The Walter Reed employees are scheduled to lose their jobs as a result of an outsourcing contract at the Medical Center. The House Defense Appropriations bill includes language that blocks the privatization on the grounds that the bidding process - known as an A-76 privatization review - was unfairly slanted against federal contractors. The contracting out review process not only took more than six years and $7 million to complete, but would cost taxpayers another $5 million to implement. In August, Senator Mikulski organized her colleagues to urge Secretary of the Army Francis J. Harvey to refrain from moving forward with the outsourcing, scheduled for the end of August, until Congress finished its consideration of the DOD spending bill. The Senate effort was successful, and the Secretary has postponed the move until after Congress completes its work. [..]
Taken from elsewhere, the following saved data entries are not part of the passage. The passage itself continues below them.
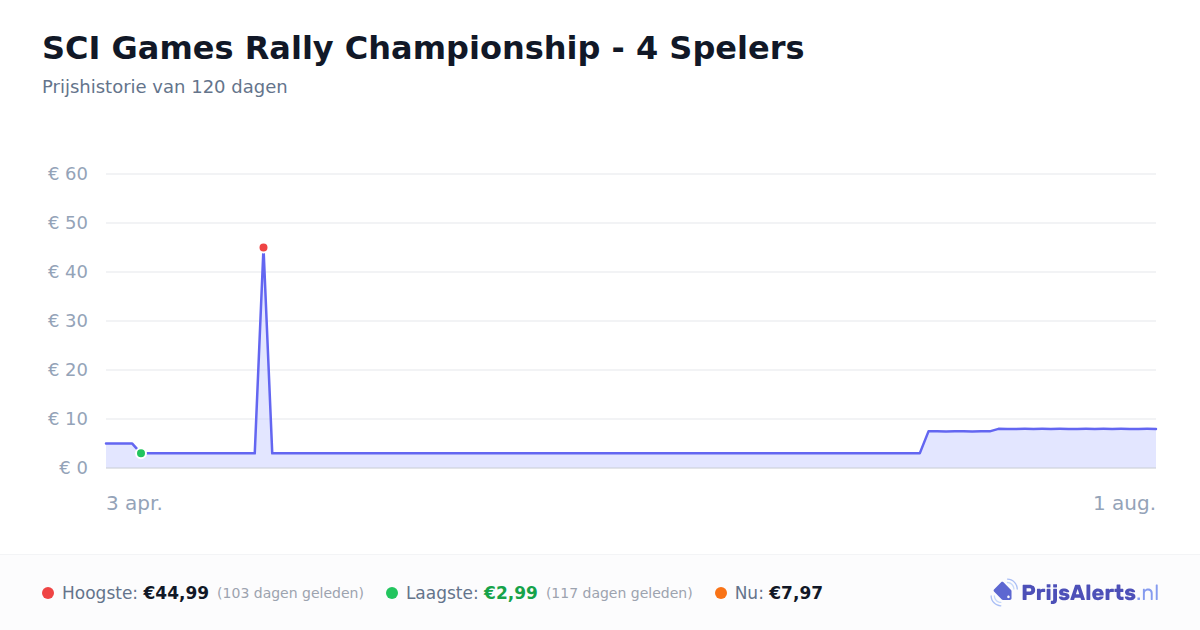Click the PrijsAlerts price tag logo icon
The height and width of the screenshot is (630, 1200).
tap(1003, 593)
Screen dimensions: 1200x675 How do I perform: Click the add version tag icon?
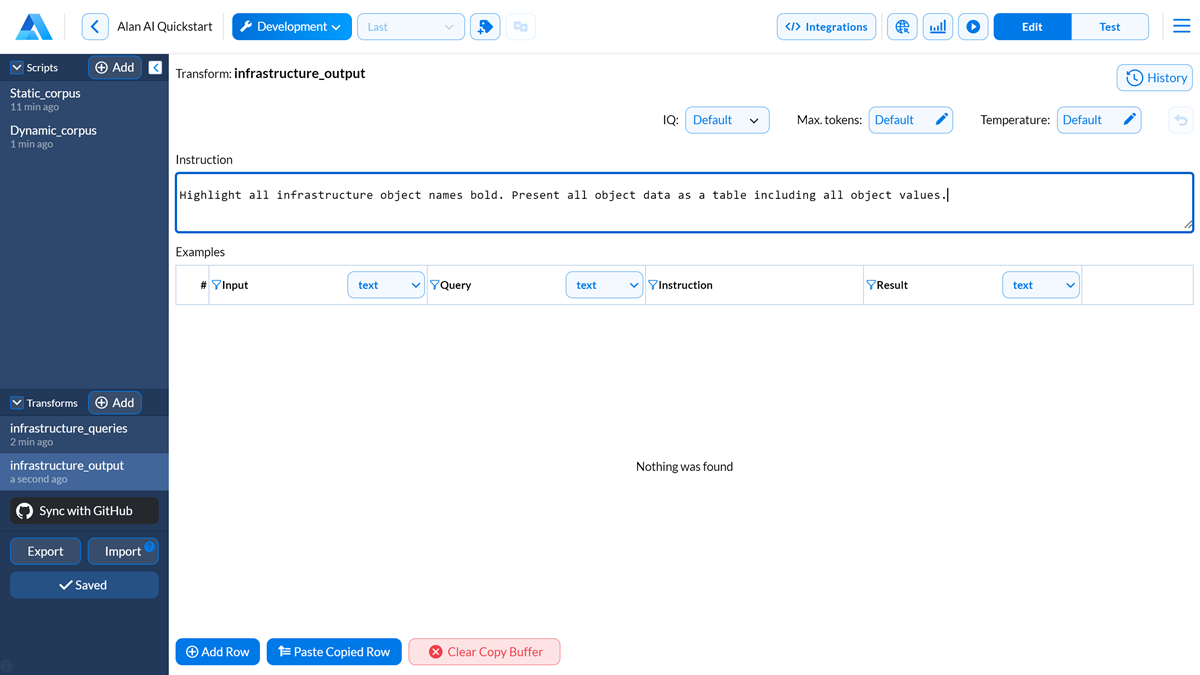tap(485, 27)
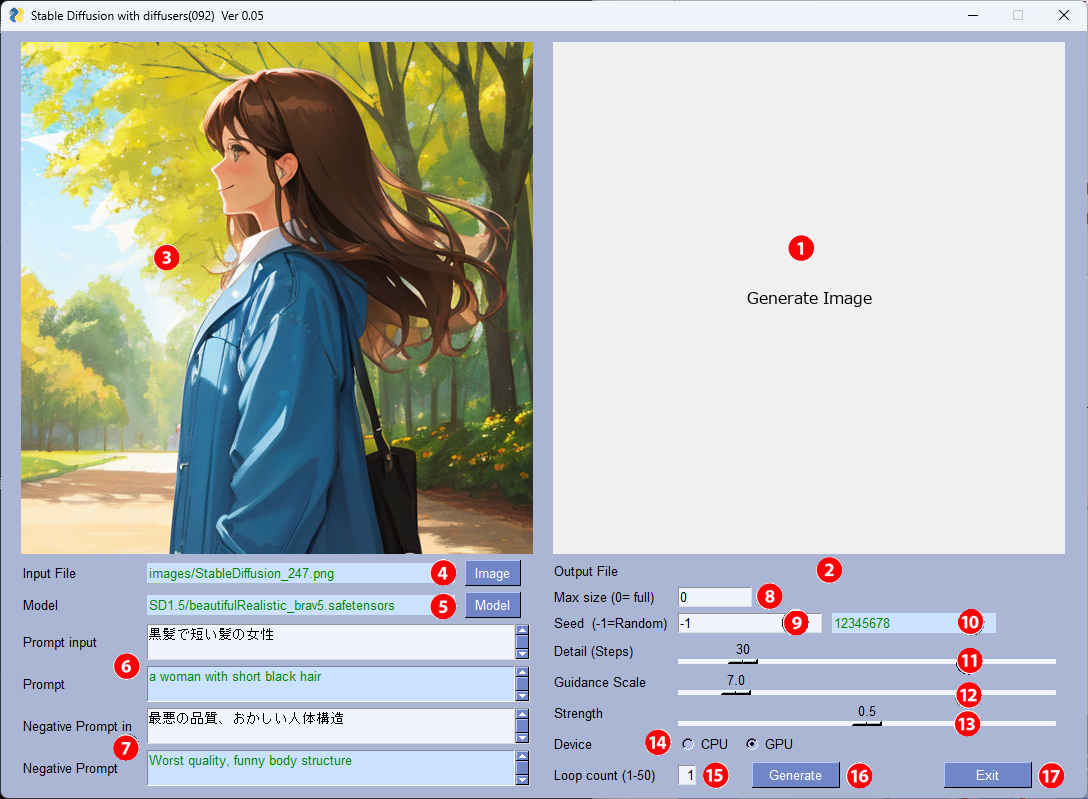Click the Japanese Negative Prompt in text box
1088x799 pixels.
pyautogui.click(x=330, y=725)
"I am not opposed to privatization, but if it occurs with federal jobs then it must be legal and fair. If this privatization effort really saved money, I would support it. But because it is so flawed and so unfair, I am duty-bound to oppose it," said Senator Mikulski. "This competition has wasted taxpayer money and is unfair to federal employees. It doesn't do justice to our heroes at Walter Reed."
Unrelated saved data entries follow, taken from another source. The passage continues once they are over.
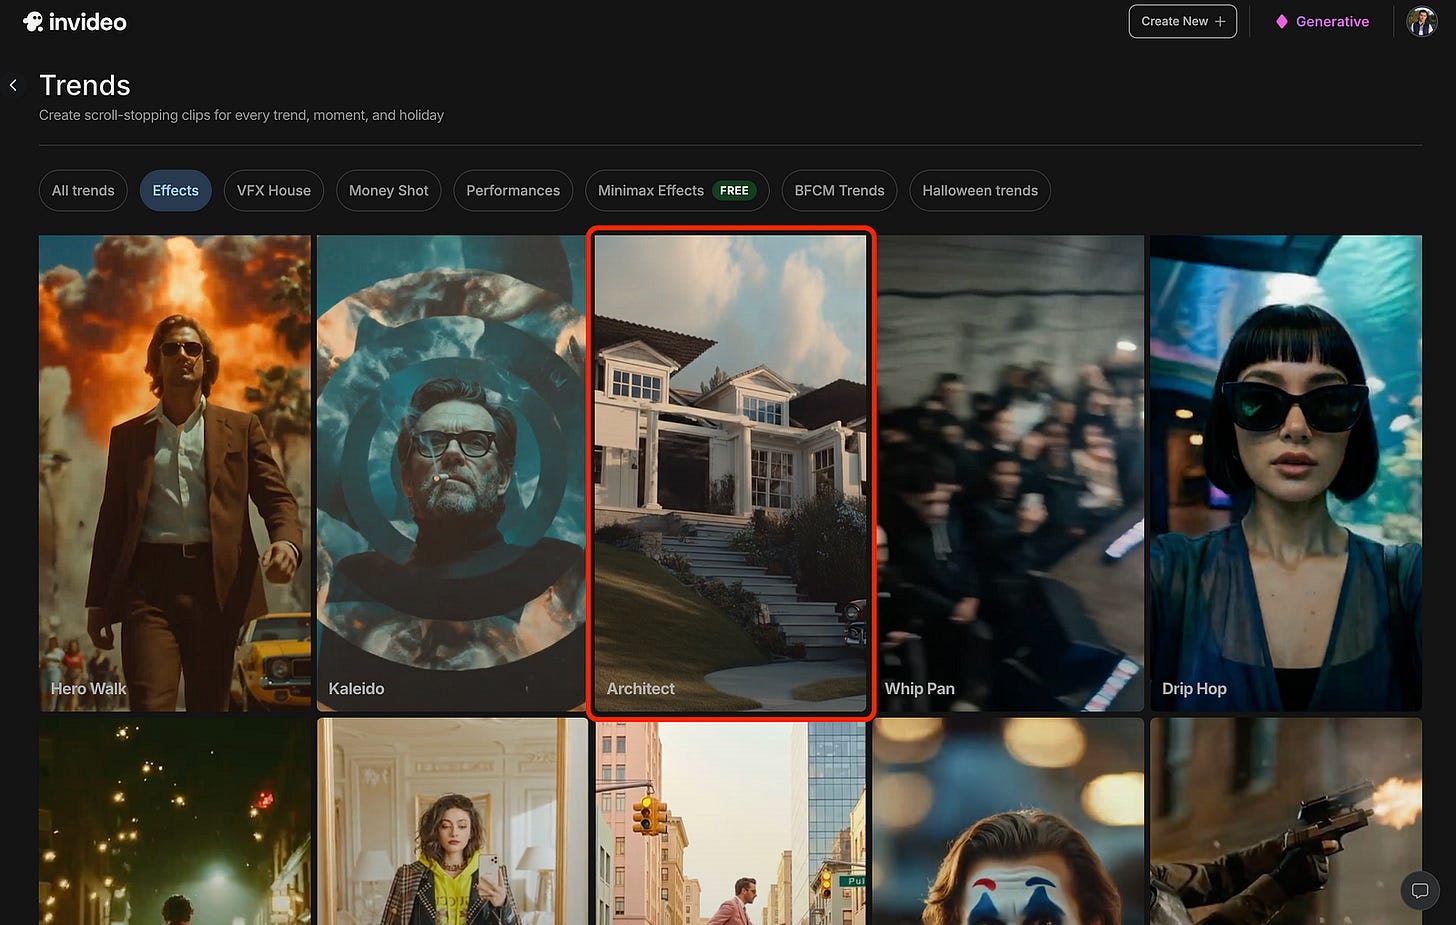
Task: Open the Generative section via diamond icon
Action: (1283, 21)
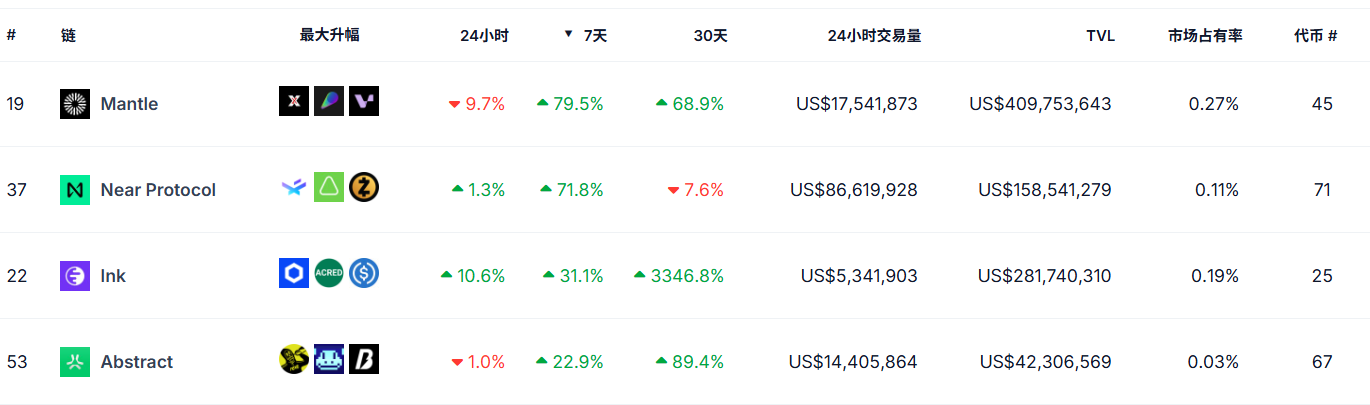Sort table by TVL column header
This screenshot has height=405, width=1370.
[1100, 35]
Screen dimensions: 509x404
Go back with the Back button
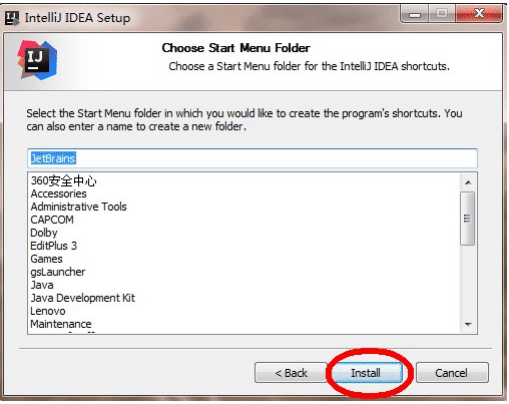click(x=291, y=372)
Initially, federal employees at Walter Reed won the $120 million contract in 2004. However, the Army's privatization process and review were so lengthy in violation of the time allowed by law, and so costly, that the Army itself tried to cancel the privatization effort, but DOD officials refused its request. Earlier this year, over the objections of Walter Reed's Deputy Garrison Commander, the Army reversed its earlier decision for the employees and awarded the work to a contractor.